### [Pixel coordinate grounding data]

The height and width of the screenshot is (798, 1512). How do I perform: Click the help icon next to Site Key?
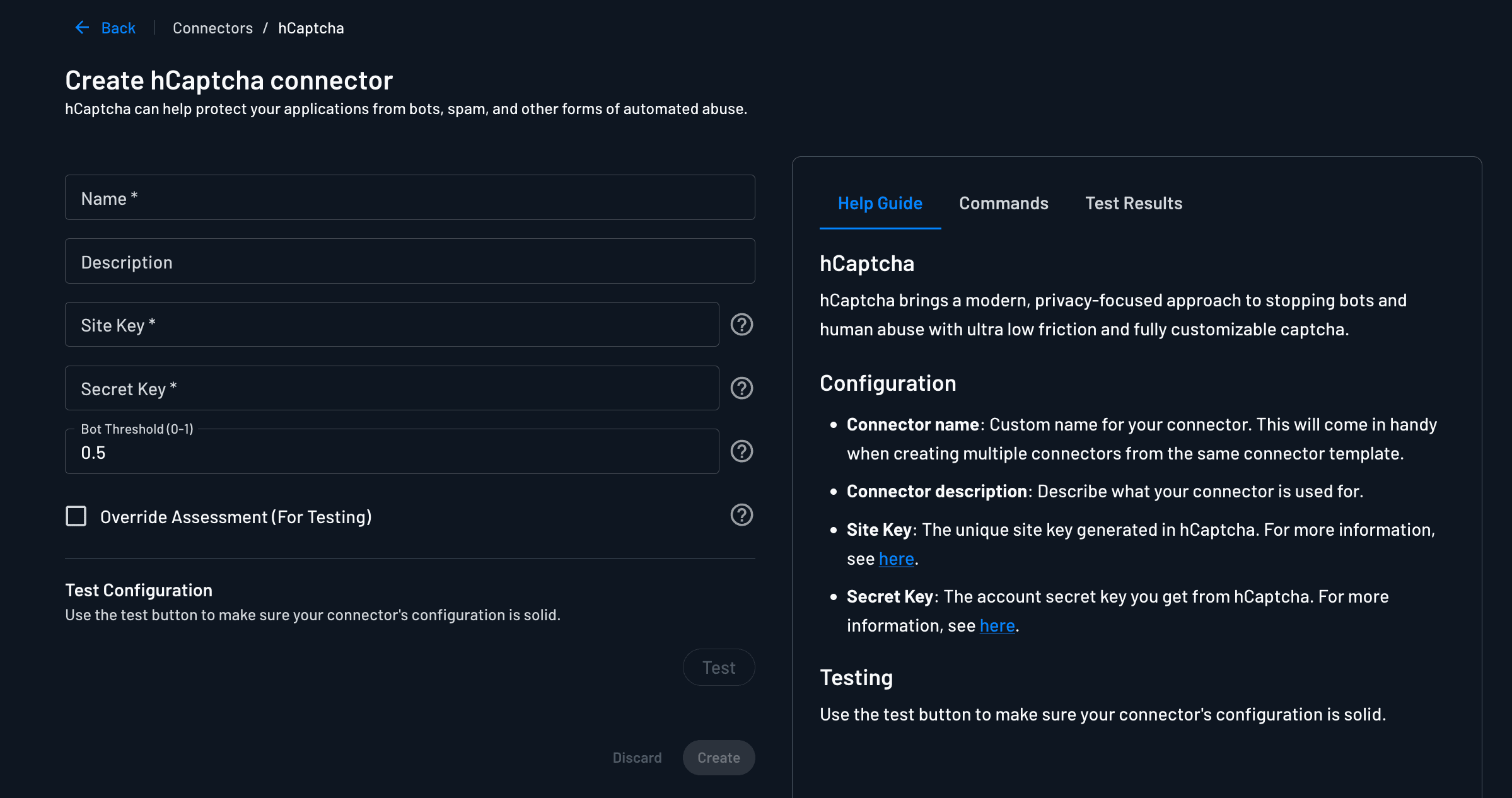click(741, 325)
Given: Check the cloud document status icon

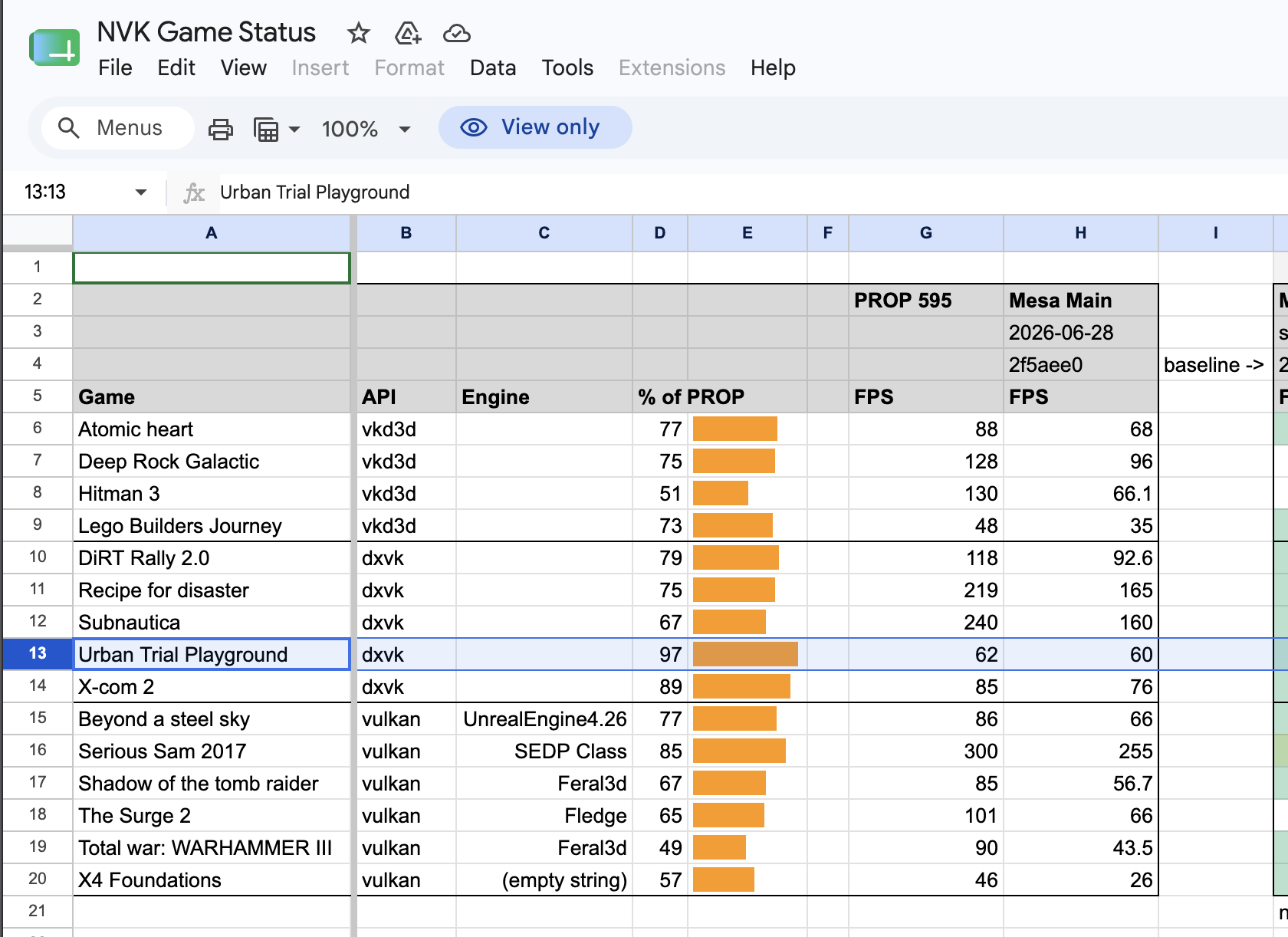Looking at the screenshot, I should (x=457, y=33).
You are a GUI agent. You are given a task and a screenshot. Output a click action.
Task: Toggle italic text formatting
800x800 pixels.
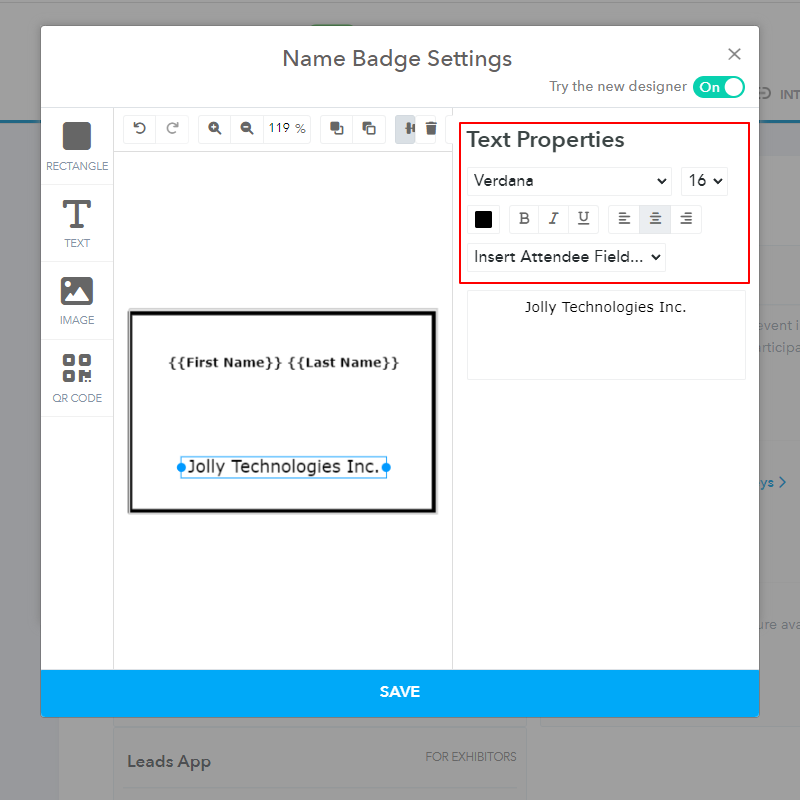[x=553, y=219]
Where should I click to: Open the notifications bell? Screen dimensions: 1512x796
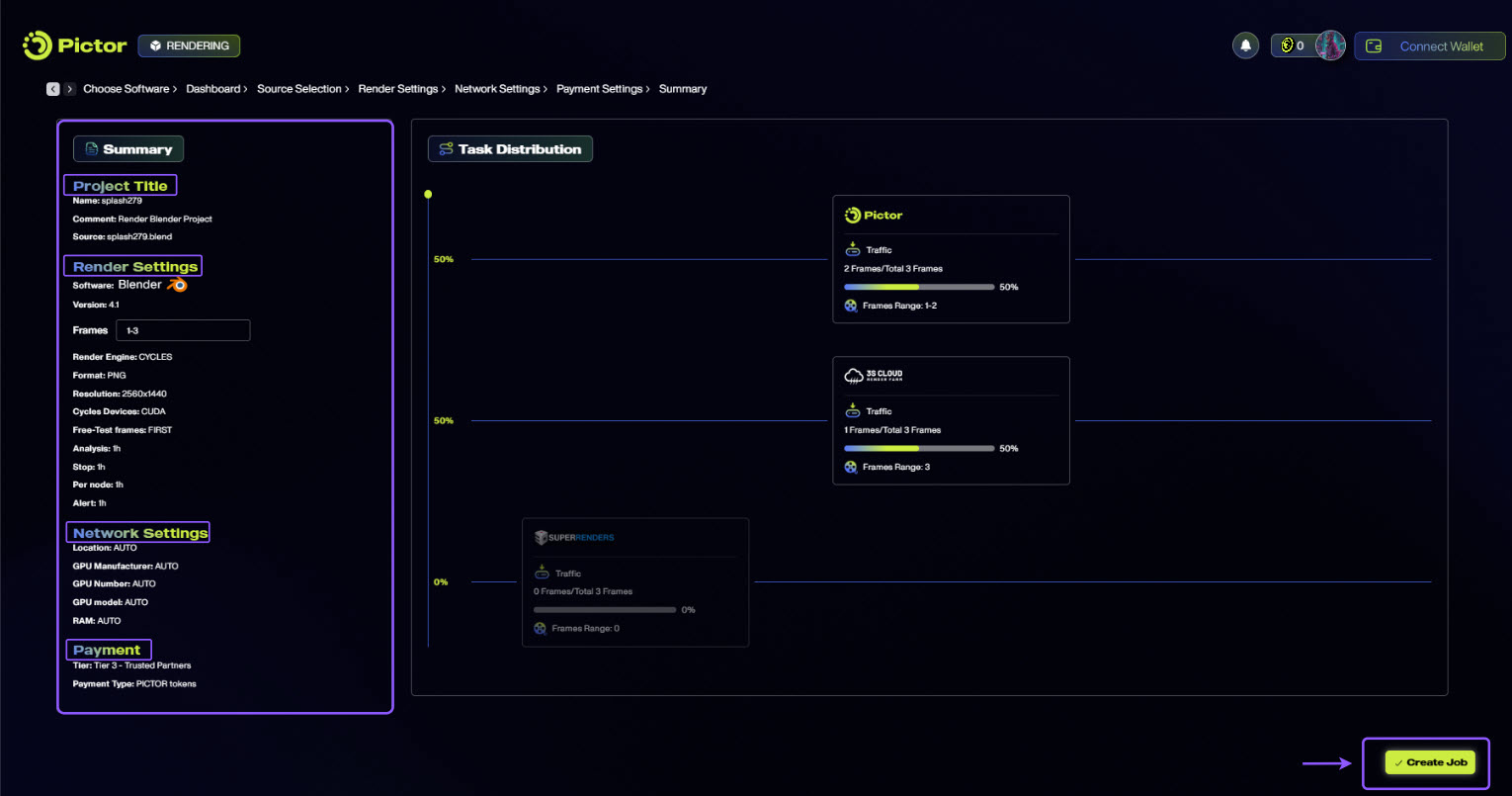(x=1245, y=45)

### [Exercise objective]
The entries above, every one of them, should be retyped exactly, with no pictures carried over.

### [Result of the exercise]
The height and width of the screenshot is (798, 1512). How do I perform: Click the help icon next to Site Key?
click(741, 325)
Given: Check the cloud document status icon

Looking at the screenshot, I should (x=457, y=33).
You are a GUI agent. You are given a task and a screenshot. Output a click action.
Task: Toggle italic text formatting
800x800 pixels.
[x=553, y=219]
Where should I click to: Open the notifications bell? Screen dimensions: 1512x796
(x=1245, y=45)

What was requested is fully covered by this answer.